Adrien, of course, must survive her friendship with
Brittany and then play Nancy Drew, solving the various
cases that come before her Sandra's disappearance
and the string of murders of people whom Brittany
doesn't like while also salvaging her own sanity
and perhaps leaving room for a romance with Matt. In
between, she flirts with the idea of being "in," which
apparently means doing your hair in elaborate ways
(how she fined the time for it is the film's most
intriguing mystery), drinking cocktails, lounging by
the pool, and dancing lasciviously at a local club, in
a manner that recalls the Michael Douglas-Sharon
Stone-Leilani Sarelle threeway in Basic Instinct.

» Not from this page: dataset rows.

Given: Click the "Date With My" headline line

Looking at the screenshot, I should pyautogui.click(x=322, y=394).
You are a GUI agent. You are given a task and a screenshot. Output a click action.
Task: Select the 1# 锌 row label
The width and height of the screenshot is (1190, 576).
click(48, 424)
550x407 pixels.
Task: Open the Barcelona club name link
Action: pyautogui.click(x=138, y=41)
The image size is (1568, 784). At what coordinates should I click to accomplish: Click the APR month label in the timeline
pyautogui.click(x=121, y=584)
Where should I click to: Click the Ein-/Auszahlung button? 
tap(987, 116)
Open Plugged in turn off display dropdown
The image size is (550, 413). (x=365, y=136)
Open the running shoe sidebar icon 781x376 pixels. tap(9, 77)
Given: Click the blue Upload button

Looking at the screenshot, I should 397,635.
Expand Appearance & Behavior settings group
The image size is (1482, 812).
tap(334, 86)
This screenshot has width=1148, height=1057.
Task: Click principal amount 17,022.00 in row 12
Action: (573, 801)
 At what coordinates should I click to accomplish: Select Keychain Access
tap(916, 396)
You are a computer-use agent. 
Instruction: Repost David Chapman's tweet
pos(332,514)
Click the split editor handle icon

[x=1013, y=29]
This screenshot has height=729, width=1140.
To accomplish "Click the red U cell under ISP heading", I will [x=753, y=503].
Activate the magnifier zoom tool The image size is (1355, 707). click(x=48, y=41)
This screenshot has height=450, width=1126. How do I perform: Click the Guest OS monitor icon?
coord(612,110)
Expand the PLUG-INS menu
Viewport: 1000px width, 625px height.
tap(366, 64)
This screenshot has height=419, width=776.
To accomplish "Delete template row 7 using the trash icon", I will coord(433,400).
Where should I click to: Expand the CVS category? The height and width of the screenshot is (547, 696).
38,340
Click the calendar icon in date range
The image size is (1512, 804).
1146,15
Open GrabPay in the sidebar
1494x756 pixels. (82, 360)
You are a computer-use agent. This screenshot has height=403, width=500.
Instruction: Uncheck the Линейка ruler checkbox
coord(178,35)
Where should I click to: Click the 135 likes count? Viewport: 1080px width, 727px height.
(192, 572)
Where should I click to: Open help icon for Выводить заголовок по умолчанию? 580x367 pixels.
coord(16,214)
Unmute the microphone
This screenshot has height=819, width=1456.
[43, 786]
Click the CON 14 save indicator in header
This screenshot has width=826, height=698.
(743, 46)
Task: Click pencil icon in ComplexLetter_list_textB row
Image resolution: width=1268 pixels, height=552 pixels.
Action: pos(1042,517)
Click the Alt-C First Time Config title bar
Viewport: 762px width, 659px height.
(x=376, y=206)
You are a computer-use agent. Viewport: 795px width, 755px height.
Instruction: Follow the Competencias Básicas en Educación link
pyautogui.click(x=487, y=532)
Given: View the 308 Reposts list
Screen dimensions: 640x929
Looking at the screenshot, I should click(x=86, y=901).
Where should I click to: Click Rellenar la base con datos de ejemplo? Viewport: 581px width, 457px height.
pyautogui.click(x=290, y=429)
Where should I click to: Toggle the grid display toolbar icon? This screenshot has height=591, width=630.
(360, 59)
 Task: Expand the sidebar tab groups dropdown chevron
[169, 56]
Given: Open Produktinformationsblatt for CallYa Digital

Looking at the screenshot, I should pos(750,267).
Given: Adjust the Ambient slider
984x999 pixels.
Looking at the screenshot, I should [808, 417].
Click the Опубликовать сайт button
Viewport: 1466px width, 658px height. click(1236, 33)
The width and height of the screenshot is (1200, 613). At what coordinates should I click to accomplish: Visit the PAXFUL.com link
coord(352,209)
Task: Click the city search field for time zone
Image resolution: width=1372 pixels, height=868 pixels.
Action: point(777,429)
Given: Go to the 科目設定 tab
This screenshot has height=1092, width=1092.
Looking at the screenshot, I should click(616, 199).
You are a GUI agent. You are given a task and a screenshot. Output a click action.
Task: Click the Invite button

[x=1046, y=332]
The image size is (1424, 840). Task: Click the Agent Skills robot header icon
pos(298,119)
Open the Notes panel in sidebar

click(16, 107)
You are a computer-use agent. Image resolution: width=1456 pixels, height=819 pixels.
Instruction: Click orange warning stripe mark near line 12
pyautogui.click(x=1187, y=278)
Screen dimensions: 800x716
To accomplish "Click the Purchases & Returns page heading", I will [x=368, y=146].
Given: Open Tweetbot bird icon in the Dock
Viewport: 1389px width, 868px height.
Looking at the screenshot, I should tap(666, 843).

(How 1992!) I suppose the fact that Brittany has sex
with everyone from the country club boys to a man
old enough to be her father to a country club girl
(Kelly, played with pinched-face resentment by Laurie
Fortier) says something about evolving boundaries
of sexualities and identities in the movie-and-TV
business. No one seems to care that her partners are
so numerous or so varied, though, now that I think
about it, no one actually knows about all her
exploits.
The movie makes sure that you know that Brittany is
very mean. She's so determined to get her way be
the most popular girl at the club that she'll leave
one victim to drown, alone in the ocean late at night,
and beat another to a bloody pulp with a golf club, in
the cellar where they keep the caviar. Brittany's
badness is so fantastic that it's hard to care much
whether she gets caught or if she kills her clueless
prey or wins the useless Matt. Really, they all just
deserve each other.
But that's too easy, and besides, it's the sentiment
that the film banks on, that you'll also believe that
the upper class kids are bad by definition, and most
certainly, they are nothing to which good girls should
aspire. This pedestrian good-bad class dichotomy is
exacerbated by the fact that Adrien's only "friends"
(at least they wear shorts and t shirts that resemble
hers) are her fellow workers, Joanne (Kim Murphy) and
the mentally challenged gardener Wayne (A.J. Buckley),
and then, at the last minute, one of the wastrel
country clubbers, Bobby (Nathan Bexton, last seen
communing with a cat while high on Ecstasy in Go).
Significantly, Wayne and Adrien bond over a bit of
high art, a postcard she has in her room, of Andrew
Wyeth's Christina's World, which represents... jeez,
you know what it represents. Adrien's illness and
perpetual yearning for what she doesn't have lead her
to identify with the picture (and make her a lot like
Brittany, but we'll let that go). And by the time The In Crowd is over, you'll be doing some serious
yearning of your own: to have it all be over.